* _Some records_
▼▼▼
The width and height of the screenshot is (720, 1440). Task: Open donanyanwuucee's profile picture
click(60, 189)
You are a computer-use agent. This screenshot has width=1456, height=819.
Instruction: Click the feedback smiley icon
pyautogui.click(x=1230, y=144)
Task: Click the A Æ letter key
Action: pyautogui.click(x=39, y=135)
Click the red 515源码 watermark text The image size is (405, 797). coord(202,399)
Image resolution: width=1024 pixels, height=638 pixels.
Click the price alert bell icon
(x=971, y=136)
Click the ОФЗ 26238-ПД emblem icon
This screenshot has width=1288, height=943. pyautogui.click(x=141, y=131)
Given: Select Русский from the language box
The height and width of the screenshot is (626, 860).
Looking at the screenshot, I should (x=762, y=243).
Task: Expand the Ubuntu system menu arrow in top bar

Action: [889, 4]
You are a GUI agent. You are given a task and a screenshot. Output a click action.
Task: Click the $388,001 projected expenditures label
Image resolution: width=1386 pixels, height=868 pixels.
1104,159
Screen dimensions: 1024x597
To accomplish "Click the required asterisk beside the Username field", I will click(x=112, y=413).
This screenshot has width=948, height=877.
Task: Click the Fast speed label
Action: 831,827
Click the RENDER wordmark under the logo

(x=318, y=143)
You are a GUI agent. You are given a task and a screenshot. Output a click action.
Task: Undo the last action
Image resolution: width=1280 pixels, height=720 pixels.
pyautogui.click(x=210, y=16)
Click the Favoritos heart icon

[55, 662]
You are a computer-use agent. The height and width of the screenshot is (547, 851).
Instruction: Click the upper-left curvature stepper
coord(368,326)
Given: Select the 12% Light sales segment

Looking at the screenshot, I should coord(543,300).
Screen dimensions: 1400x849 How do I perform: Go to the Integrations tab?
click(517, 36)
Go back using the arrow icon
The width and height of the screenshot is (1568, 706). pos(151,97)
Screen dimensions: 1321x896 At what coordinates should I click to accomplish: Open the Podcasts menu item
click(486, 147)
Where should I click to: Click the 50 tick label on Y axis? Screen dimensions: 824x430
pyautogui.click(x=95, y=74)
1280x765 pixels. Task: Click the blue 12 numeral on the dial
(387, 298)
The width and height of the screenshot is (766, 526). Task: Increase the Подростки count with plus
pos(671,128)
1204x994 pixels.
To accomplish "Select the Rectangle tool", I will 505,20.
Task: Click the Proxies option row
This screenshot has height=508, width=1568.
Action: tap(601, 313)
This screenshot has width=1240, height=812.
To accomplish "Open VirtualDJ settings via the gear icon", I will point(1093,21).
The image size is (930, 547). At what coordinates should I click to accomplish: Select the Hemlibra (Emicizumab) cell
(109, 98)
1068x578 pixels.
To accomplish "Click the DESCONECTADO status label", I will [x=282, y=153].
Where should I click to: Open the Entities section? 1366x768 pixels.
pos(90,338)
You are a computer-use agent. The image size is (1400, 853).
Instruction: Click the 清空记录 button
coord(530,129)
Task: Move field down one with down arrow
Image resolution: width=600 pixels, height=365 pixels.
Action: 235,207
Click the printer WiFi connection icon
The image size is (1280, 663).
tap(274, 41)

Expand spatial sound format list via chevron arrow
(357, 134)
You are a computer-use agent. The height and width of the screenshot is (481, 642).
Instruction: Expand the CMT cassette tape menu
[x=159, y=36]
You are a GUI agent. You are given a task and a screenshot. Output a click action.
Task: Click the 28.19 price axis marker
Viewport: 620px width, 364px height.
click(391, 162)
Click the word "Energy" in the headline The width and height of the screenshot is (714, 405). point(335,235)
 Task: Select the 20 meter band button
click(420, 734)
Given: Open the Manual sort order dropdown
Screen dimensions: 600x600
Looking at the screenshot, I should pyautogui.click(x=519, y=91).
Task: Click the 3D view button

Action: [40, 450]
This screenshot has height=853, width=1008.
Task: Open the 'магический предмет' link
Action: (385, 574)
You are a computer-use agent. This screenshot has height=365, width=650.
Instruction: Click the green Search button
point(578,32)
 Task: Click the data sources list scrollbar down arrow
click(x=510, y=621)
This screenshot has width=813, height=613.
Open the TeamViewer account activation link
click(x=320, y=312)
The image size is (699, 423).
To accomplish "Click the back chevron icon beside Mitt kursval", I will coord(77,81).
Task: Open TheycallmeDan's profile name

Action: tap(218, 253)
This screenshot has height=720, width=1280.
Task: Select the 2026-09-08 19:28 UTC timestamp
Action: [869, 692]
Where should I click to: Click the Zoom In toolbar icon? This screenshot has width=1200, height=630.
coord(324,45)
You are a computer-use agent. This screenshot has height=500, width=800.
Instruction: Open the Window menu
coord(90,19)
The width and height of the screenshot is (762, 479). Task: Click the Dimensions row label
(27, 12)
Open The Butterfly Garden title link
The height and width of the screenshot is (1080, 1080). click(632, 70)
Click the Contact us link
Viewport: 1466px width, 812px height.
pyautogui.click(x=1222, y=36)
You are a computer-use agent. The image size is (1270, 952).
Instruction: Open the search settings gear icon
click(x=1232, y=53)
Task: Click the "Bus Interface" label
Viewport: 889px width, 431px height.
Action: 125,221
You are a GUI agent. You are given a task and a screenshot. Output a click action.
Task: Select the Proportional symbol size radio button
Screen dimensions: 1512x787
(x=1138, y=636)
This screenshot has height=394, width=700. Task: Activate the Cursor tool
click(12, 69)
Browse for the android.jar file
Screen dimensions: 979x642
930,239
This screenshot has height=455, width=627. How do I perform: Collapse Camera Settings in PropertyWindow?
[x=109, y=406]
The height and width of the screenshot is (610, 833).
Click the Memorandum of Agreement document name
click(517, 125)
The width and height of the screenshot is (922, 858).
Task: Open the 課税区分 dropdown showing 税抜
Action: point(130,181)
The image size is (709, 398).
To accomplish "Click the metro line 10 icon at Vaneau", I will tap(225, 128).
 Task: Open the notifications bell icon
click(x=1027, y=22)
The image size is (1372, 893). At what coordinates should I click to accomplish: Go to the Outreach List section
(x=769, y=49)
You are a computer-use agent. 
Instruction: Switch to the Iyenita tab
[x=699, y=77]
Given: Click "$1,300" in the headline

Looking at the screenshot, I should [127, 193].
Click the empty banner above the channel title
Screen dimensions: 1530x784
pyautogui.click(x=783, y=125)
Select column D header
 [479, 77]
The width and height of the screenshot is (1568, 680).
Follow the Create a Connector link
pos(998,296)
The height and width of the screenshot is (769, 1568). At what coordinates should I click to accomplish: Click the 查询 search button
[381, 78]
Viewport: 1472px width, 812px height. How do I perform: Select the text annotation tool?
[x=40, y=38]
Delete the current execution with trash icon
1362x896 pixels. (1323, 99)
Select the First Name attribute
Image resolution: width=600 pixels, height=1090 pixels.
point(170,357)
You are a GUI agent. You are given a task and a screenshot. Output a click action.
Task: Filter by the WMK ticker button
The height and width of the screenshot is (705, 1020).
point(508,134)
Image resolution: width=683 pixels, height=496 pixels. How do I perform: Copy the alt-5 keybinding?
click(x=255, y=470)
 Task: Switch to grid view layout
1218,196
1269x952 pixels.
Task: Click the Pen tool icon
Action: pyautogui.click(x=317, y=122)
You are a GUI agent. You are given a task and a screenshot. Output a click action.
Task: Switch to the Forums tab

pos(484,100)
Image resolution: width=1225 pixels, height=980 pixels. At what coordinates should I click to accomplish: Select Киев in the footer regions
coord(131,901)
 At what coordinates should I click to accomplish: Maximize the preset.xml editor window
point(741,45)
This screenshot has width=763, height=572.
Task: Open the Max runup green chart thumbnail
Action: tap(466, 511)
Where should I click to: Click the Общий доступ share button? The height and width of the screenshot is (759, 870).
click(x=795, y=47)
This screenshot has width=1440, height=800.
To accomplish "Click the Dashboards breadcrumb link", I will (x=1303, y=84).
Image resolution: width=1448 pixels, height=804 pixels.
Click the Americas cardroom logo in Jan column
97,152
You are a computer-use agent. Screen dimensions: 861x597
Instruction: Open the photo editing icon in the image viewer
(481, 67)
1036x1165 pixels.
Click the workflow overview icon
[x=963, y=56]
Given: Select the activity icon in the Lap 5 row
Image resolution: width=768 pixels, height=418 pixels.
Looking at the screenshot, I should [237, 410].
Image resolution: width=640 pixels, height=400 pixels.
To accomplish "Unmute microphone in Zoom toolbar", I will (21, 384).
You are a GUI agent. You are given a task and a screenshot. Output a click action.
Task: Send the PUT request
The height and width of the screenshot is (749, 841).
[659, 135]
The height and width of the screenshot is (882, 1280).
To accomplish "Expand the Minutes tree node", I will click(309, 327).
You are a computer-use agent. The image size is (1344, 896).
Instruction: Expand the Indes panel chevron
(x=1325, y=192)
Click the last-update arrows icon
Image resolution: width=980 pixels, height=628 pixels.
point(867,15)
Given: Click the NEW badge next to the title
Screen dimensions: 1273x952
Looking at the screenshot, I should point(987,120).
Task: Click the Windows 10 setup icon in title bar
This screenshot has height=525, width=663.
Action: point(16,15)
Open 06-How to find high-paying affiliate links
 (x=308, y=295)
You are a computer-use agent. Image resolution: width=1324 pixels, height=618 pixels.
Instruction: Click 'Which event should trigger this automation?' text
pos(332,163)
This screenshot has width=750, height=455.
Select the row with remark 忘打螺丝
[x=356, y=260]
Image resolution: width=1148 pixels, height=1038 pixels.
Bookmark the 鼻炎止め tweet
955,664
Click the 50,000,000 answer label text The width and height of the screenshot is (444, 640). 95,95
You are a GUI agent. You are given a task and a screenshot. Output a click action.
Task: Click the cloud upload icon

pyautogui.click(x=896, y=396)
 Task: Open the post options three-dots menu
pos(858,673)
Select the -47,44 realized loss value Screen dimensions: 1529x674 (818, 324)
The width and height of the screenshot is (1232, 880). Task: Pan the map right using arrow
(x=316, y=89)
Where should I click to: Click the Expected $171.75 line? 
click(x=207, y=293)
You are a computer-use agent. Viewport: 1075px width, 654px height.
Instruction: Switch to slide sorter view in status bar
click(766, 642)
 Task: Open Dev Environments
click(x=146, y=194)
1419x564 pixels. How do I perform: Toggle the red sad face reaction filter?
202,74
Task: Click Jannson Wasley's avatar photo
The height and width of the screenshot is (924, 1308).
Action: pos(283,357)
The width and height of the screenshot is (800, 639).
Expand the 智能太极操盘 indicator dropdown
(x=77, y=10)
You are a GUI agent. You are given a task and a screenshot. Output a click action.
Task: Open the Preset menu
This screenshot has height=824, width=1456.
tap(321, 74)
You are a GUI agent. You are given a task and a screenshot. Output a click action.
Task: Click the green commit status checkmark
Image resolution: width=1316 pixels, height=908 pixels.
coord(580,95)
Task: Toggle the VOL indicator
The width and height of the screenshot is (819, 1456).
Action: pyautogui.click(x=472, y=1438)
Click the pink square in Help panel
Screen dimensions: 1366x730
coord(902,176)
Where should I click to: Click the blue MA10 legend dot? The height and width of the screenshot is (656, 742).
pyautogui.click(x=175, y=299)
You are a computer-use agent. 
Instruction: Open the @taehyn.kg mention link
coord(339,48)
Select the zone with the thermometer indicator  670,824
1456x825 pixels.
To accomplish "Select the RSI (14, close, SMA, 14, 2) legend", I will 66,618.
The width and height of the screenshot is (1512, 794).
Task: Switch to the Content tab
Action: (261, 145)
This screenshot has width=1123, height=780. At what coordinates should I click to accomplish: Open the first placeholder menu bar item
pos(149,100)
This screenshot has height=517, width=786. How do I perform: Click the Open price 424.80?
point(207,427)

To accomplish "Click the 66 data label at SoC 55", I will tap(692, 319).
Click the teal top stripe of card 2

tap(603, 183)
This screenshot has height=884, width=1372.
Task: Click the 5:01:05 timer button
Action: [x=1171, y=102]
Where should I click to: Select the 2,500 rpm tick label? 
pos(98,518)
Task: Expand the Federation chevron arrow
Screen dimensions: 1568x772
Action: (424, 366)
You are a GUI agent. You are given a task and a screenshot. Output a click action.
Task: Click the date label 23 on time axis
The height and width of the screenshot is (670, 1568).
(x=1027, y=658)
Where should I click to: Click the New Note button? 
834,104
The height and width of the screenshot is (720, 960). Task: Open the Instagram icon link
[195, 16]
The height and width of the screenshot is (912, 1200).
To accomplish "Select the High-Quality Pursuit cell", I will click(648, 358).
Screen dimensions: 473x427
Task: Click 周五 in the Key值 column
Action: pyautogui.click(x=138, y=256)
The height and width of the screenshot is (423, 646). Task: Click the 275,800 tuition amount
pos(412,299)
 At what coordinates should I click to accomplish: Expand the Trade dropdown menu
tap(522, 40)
▲▲▲
* _Written instruction_
Give the stretch of the material from its start through the line containing "click(60, 189)" as a numbered list, leaving out blank lines.

* _Solution_
1. The width and height of the screenshot is (720, 1440). Task: Open donanyanwuucee's profile picture
2. click(60, 189)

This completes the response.